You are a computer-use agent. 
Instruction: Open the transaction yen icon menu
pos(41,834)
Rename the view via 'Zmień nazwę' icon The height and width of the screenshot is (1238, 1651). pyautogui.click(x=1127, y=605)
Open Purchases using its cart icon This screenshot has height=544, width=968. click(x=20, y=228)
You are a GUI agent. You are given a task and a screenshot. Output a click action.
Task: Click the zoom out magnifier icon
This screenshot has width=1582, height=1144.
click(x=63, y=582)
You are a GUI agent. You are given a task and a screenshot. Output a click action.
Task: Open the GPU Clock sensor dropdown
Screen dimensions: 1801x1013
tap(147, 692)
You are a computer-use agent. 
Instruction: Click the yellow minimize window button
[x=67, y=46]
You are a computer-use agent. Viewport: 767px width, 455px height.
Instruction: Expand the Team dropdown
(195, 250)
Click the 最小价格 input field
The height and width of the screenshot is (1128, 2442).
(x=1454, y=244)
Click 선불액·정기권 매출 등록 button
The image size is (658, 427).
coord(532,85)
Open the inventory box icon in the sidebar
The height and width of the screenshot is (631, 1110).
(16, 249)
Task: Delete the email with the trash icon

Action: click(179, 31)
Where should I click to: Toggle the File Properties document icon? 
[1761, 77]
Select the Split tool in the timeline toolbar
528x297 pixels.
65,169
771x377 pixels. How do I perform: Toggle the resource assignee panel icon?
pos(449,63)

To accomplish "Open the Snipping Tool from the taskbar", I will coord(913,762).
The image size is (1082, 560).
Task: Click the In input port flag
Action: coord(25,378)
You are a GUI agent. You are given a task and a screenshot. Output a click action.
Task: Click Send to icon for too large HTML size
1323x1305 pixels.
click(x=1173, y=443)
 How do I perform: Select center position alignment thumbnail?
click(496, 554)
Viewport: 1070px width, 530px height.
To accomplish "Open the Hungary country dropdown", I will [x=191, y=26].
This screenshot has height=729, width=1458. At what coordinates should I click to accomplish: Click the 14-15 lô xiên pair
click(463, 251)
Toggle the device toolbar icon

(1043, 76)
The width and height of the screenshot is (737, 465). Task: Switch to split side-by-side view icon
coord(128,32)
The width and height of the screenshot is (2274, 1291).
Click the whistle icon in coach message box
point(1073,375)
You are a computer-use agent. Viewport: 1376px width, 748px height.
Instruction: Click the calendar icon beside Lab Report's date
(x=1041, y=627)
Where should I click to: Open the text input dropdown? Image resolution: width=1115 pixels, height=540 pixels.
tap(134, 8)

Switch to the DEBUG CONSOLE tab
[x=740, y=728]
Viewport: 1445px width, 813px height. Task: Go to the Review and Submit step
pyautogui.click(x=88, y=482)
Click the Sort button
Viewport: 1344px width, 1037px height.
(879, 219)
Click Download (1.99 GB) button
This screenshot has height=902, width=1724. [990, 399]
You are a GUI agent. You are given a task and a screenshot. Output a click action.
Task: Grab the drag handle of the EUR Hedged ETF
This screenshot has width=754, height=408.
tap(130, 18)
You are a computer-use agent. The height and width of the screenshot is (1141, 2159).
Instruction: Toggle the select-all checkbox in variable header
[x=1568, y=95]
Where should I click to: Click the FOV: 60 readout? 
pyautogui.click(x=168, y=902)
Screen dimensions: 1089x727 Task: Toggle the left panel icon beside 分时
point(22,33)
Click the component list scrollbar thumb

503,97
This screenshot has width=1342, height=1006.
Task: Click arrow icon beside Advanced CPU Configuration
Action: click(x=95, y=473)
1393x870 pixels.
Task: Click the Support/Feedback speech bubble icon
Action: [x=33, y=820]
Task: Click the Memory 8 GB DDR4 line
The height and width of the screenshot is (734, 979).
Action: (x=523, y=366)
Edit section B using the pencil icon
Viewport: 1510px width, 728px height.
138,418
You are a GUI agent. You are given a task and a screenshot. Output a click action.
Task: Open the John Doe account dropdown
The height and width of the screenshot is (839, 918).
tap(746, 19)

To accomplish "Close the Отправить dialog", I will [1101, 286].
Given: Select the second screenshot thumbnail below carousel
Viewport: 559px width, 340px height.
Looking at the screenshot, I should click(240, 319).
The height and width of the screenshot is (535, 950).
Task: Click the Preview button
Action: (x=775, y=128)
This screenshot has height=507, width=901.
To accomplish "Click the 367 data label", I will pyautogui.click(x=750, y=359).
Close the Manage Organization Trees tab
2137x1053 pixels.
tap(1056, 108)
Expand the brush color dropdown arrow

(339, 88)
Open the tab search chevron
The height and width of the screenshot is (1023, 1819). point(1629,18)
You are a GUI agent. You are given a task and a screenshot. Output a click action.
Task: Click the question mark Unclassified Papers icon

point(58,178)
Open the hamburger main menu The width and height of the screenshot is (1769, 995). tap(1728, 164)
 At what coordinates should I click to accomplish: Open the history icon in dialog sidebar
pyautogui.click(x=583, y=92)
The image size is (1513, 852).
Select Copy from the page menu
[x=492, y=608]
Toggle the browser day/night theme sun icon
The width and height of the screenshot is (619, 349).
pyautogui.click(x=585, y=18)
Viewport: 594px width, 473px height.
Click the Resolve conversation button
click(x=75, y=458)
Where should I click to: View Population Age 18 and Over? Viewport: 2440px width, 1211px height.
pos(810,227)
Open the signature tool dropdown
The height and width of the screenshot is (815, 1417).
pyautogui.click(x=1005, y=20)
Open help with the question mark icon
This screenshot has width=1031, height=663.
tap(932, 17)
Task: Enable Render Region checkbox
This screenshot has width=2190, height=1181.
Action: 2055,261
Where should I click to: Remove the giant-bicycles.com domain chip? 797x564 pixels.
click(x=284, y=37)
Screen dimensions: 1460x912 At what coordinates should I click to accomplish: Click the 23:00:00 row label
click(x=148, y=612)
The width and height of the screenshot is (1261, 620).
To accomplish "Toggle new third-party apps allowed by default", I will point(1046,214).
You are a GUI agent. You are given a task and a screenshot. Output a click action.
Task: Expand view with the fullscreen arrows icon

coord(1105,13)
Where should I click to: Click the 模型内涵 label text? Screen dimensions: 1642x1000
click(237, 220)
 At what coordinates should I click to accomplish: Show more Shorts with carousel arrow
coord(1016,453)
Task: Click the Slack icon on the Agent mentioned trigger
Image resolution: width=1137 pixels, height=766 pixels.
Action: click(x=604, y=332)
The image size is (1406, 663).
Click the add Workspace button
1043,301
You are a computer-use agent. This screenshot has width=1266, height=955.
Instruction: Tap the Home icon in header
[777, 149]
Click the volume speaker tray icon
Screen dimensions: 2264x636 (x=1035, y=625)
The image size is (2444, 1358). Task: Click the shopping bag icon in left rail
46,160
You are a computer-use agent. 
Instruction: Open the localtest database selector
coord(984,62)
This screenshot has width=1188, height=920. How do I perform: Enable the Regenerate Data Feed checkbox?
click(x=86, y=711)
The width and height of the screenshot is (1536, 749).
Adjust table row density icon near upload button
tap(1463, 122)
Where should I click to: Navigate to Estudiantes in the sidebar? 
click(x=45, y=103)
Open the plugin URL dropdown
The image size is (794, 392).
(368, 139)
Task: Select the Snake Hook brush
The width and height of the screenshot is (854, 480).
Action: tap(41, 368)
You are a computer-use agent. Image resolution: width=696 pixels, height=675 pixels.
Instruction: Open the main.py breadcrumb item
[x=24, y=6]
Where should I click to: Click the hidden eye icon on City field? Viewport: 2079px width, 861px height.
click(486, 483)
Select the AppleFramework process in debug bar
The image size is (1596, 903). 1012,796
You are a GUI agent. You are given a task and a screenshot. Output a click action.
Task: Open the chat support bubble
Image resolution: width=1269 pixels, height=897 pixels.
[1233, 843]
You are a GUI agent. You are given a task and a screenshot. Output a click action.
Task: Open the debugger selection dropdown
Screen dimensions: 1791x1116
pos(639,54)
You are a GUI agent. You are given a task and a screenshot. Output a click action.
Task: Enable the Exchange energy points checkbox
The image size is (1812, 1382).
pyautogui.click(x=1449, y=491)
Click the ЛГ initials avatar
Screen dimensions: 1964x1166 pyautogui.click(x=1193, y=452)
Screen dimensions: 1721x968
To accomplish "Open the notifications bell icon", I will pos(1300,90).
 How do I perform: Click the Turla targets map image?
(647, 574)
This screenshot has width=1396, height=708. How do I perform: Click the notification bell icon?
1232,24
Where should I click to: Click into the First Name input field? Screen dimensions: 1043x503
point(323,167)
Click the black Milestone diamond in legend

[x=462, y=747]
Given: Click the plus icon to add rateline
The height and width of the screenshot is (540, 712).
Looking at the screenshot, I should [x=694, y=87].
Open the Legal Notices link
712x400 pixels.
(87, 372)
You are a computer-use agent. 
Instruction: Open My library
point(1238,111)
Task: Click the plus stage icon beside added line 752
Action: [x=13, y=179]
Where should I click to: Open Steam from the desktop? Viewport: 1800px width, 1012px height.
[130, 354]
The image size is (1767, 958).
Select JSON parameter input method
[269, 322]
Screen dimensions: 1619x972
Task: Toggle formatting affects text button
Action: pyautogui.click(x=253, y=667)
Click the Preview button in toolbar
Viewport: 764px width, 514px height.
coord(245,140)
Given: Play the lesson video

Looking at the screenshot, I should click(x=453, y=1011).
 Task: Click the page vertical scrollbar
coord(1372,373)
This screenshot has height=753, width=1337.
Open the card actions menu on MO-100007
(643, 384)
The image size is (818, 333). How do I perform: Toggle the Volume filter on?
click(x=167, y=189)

## TO DO
Write out, exactly as given, the line containing "The image size is (1767, 958)." and every line after it to the end of the records. Include nothing else.

## RESULT OF THIS TASK
The image size is (1767, 958).
Select JSON parameter input method
[269, 322]
Screen dimensions: 1619x972
Task: Toggle formatting affects text button
Action: pyautogui.click(x=253, y=667)
Click the Preview button in toolbar
Viewport: 764px width, 514px height.
coord(245,140)
Given: Play the lesson video

Looking at the screenshot, I should click(x=453, y=1011).
 Task: Click the page vertical scrollbar
coord(1372,373)
This screenshot has height=753, width=1337.
Open the card actions menu on MO-100007
(643, 384)
The image size is (818, 333). How do I perform: Toggle the Volume filter on?
click(x=167, y=189)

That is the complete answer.